The term “compound” also means and includes any composition of matter included in the Food and Drug Administration's (FDA's) generally recognized as safe (GRAS) database.

The terms “composition”, “formulation”, “olfactory composition” and “olfactory formulation”, as used interchangeably herein, mean, and include any compound or combination of compounds that can interact with and modulate at least one receptor, such as a G-protein coupled receptor (e.g., an olfactory receptor and/or ectopic olfactory receptor and/or free fatty acid receptor and/or hydroxycarboxylic acid receptor).

The terms “olfaction” and “olfactory reception” as used interchangeably herein, mean, and include the interaction of a composition (or formulation) with an olfactory receptor coupled to a cell signaling pathway. The composition can also be defined as an “odorant” and may be airborne (i.e., volatile) and/or in solution.

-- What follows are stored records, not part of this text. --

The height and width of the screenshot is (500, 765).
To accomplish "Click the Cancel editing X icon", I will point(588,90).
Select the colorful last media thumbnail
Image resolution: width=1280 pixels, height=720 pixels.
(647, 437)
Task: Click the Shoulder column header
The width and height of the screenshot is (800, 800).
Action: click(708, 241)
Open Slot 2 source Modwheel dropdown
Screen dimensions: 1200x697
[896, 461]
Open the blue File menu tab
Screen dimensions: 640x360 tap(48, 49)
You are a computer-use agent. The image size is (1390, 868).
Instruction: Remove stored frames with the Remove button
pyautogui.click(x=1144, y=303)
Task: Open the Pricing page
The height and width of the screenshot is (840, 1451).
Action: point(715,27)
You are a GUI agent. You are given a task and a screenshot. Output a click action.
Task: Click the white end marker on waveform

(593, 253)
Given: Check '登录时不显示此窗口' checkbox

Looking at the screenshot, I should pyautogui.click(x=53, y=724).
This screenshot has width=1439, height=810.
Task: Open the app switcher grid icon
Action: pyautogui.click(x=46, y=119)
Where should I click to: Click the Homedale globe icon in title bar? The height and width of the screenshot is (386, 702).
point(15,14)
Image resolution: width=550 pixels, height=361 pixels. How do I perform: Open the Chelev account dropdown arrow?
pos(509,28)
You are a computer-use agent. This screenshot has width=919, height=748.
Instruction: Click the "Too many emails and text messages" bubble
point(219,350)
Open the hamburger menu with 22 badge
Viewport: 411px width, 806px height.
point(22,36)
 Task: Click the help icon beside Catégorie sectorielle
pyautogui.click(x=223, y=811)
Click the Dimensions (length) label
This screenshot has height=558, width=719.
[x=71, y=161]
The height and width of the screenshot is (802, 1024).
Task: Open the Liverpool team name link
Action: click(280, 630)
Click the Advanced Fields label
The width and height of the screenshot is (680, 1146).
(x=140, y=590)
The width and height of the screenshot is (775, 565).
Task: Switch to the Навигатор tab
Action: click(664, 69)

The terms “express” and “expression” as used interchangeably herein, mean, and include the production of a protein product from the genetic information contained within a nucleic acid sequence.

The term “upregulation”, as used herein, means, and includes the increased production of a protein product from the genetic information contained within a nucleic acid sequence.

The term “downregulation”, as used herein, means, and includes the decreased production of a protein product from the genetic information contained within a nucleic acid sequence.